Observation and interview on 01/05/24 at 9:45 AM with the Director of Nursing (DON) went on tour of the first floor COVID positive room and observed with the surveyor that there was larger trash estimated 13-gallon size receptacle with red biohazard bag liner's that had no top on the trash receptacles next to the door with gowns and gloves noted in the trash receptacles. The DON agreed with the surveyor that there should be a lid on the trash cans to contain the organisms to stop cross contamination from spreading.
Observation and interview on 01/05/24 at 10:32 AM with housekeeping staff O and P were observed with a rolling cart full of trash can lids stacked up in the first-floor hallway entering rooms with the lids. Housekeeping staff O and P stated that they were placing the lids on the trash cans in resident rooms because they were told to do so by management.
(6.) Employee Health:
Request for Employee health/illness follow-up policy was done on 1/5/2024 and again on 1/8/2024 with no policy received.

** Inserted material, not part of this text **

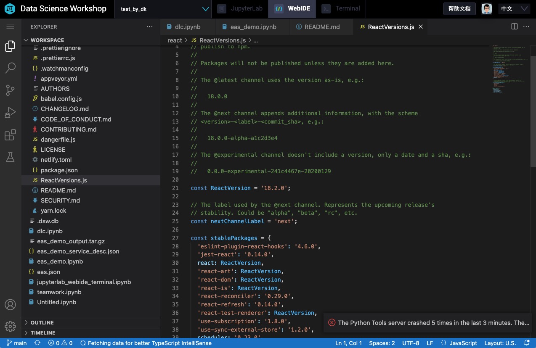Expand the OUTLINE section

[x=42, y=322]
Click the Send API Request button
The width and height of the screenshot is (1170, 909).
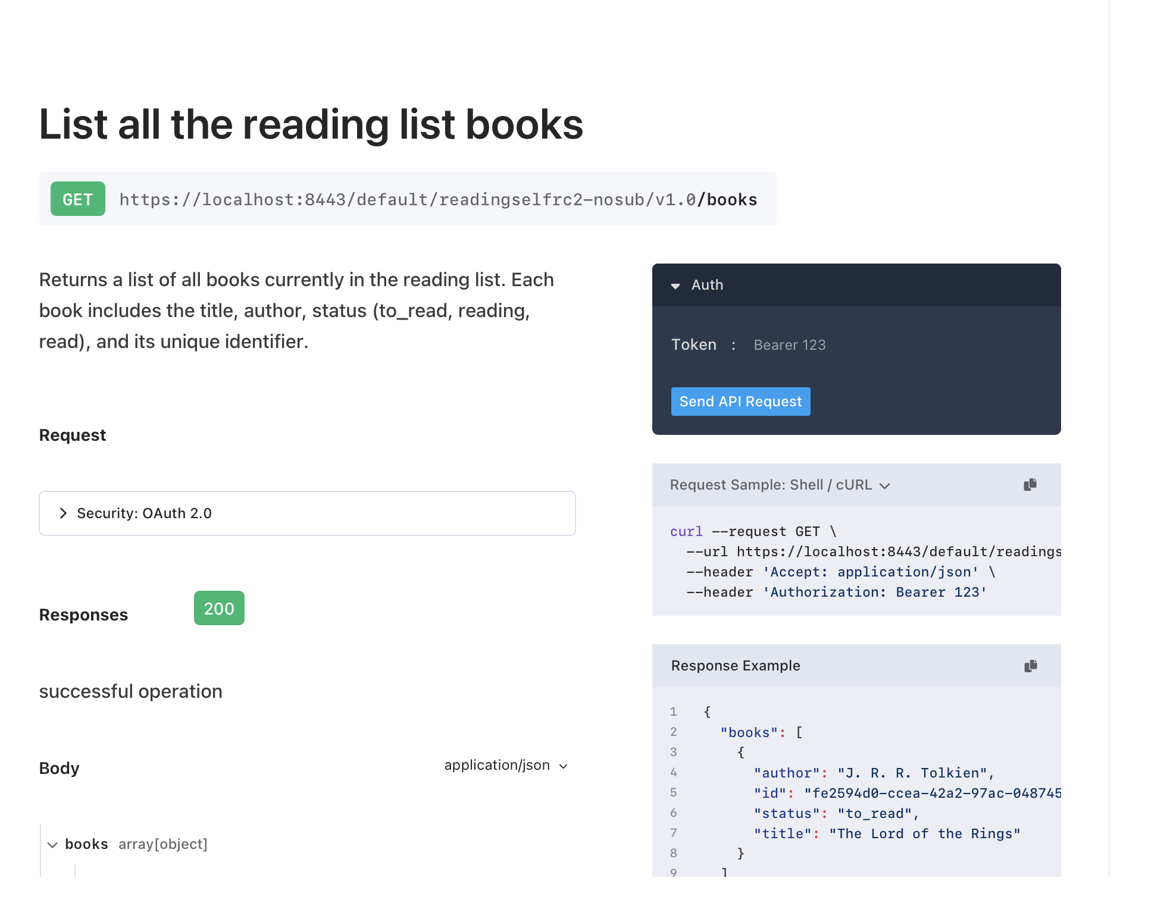[740, 401]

In an interview on 01/08/24 at 02:18 PM with Registered Nurse K Infection Control nurse the state surveyor requested employee illness call-in sheets to review. RN K stated she not getting the call-in sheets until mid-December 2023, they were going to human resource person for attendance recording and not getting passed on to the infection control nurse. RN K started to get the call-in sheets in December 2023. Record review of the November employee call-in log identified staff with nausea/vomiting, diagnosis. RN K was not aware until the QA meeting in December for the November data. RN K revealed that she had recently started to call back/follow-up with employees on the positive COVID results with staff on day 5 of the outbreak. RN K stated that the COVID-19 outbreak started 12/28/23 was first day staff and residents started to test positive. It was after the holidays/Christmas. We had family/visitor/community members and school kids/ church people/ dancing senior ladies, Elivs impersonator had all been in the building prior to the outbreak. Residents had a lot of exposure to the public. The facility had a total of 22 positive residents and 22 positive staff. RN K stated that the NIHN weekly reporting is still done by the former Infection Control nurse, that was the only infection control task that she performed. RN K started the weekly reporting during outbreak status. Communicable disease is also reported.